More MS news articles for January 2003

Do static or dynamic AFOs improve balance?

Clin Rehabil 2002 Dec;16(8):894-9
Cattaneo D, Marazzini F, Crippa A, Cardini R.
Don Gnocchi Foundation IRCCS, Onlus-Milano, V. Capecelatro 66-20148 Milano, Italy.


To verify if partial or total limitation of degrees of freedom at ankle joints could help patients with balance disorders in standing and walking.


A cross-over design was chosen. Patients with multiple sclerosis (MS) were tested in three experimental conditions: barefooted, wearing ankle foot orthoses (AFOs), and wearing AFOs that allowed plantar flexion.


Neurorehabilitation unit in a rehabilitation centre.


Fourteen patients suffering from MS with mild strength problems and balance disorders that required them to use walking aids outside.


Tests inferring static and dynamic skills were carried out in the three experimental conditions described above.
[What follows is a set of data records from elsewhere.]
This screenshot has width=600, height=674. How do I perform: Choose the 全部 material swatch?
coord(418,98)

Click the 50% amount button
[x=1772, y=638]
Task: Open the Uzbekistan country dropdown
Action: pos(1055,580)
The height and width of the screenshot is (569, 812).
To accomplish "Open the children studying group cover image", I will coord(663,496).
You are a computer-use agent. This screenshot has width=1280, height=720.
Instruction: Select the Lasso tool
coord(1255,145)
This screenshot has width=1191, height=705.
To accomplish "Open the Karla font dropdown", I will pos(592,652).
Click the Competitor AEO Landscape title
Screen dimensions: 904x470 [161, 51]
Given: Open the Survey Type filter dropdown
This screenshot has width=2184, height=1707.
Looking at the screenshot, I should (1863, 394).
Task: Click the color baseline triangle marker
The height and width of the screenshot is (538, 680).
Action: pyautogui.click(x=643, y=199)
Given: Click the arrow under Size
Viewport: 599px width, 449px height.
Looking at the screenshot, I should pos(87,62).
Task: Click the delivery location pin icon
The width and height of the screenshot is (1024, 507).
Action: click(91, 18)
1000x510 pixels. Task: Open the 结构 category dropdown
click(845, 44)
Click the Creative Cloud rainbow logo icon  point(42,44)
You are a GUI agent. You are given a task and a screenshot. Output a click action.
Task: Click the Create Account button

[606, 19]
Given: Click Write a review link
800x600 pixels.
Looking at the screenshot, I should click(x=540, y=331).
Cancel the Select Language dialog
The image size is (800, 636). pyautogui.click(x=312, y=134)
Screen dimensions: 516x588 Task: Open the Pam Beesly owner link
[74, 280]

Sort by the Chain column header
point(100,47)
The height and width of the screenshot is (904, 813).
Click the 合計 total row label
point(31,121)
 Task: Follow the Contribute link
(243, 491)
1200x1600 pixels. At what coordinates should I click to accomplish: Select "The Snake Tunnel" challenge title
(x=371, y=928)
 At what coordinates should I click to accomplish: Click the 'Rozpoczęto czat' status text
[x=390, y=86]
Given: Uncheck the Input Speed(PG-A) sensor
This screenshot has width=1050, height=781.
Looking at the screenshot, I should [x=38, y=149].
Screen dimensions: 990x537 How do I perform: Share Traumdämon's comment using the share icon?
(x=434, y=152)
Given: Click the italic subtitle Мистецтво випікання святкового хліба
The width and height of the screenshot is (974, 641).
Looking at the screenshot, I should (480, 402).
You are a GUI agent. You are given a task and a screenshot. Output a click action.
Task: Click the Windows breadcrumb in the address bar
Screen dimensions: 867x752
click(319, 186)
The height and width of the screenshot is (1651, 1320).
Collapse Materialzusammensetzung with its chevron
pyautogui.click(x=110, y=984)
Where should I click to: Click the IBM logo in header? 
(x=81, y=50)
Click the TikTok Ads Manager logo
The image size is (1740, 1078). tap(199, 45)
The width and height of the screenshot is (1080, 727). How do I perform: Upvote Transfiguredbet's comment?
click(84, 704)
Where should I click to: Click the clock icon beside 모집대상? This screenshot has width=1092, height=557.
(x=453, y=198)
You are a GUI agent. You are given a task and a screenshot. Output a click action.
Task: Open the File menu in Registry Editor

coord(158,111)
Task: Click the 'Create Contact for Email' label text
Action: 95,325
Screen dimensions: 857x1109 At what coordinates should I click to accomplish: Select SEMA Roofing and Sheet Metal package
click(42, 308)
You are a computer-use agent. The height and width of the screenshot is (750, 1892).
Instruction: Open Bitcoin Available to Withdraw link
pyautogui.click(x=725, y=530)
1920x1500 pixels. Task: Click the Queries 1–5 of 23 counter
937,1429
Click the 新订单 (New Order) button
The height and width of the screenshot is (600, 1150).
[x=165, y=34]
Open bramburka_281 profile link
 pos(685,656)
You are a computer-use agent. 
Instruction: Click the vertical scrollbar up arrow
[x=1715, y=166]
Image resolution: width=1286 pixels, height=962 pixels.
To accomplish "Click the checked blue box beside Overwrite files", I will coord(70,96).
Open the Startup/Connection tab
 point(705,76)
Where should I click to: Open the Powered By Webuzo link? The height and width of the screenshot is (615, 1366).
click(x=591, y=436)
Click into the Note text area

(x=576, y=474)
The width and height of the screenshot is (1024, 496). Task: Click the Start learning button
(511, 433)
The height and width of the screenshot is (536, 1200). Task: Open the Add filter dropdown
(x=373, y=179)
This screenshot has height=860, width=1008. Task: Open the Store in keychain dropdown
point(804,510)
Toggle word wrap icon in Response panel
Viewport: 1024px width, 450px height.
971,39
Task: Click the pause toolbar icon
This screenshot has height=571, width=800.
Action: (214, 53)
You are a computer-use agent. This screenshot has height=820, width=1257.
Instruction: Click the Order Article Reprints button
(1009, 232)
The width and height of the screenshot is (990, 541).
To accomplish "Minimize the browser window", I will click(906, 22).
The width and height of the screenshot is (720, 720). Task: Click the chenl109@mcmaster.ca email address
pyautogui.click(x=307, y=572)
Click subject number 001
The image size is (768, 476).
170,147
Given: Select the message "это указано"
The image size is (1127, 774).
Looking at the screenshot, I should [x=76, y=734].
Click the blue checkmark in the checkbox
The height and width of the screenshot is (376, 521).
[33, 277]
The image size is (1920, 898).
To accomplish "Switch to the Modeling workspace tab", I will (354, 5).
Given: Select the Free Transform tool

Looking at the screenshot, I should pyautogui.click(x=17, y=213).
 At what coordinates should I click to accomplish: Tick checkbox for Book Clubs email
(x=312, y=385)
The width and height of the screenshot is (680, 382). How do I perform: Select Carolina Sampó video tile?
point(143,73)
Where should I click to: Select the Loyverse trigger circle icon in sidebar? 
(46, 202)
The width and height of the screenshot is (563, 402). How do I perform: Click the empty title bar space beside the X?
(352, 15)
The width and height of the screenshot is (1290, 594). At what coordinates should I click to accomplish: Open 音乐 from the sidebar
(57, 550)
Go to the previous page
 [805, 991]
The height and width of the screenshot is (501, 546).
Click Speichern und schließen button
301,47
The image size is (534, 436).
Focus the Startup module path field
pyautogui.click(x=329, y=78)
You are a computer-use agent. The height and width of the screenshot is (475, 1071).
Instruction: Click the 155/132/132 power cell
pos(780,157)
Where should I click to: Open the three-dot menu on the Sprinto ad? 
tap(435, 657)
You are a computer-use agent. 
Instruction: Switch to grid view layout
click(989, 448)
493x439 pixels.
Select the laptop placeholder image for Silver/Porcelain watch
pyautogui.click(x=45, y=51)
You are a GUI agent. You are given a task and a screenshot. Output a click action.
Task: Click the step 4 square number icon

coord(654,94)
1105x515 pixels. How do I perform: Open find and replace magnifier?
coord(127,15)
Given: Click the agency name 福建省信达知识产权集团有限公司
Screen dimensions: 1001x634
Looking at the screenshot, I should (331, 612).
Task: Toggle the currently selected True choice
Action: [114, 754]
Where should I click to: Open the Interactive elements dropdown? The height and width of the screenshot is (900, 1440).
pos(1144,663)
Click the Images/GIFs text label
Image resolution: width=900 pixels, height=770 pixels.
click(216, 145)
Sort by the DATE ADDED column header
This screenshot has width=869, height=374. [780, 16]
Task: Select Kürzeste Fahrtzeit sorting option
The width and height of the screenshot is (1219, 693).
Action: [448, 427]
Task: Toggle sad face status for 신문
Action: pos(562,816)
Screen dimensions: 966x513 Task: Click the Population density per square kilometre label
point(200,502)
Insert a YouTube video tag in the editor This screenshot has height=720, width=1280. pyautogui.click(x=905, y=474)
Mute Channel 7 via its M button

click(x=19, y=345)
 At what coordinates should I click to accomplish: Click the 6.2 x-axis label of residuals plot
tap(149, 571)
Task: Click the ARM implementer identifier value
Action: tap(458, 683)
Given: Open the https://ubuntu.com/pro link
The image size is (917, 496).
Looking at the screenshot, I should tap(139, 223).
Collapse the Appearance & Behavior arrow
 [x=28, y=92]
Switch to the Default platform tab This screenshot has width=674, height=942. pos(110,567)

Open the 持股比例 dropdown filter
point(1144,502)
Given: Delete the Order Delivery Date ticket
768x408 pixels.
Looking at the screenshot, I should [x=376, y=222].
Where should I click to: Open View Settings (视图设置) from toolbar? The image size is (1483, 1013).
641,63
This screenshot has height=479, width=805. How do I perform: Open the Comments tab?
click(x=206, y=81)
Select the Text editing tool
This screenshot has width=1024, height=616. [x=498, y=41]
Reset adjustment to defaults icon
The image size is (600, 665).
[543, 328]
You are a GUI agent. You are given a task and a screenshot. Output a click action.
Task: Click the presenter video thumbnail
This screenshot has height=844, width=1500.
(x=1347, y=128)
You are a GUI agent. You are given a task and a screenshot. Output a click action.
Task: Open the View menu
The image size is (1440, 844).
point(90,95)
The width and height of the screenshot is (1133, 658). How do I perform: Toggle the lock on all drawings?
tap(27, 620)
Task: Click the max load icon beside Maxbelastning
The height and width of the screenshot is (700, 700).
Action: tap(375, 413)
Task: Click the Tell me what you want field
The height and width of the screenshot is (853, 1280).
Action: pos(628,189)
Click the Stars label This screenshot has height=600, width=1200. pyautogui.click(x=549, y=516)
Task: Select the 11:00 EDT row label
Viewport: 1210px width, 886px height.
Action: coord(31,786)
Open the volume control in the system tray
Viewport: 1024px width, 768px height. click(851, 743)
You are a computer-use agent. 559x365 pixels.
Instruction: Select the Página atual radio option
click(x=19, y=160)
Improvements were obtained in static balance tests especially wearing dynamic AFOs; the number of patients who were able to pass tasks on balance in upright position such as 'standing with feet together, head extended' increased from three to nine. Dynamic balance was impaired especially with static AFOs; the time spent walking 10 metres with these orthoses increased by 172% with respect to barefoot; less difference (113%) has been reported wearing dynamic AFOs.


Static and dynamic AFOs improved static balance, while dynamic balance was impaired especially by static AFOs; less negative influence on dynamic balance has been found while wearing dynamic AFOs.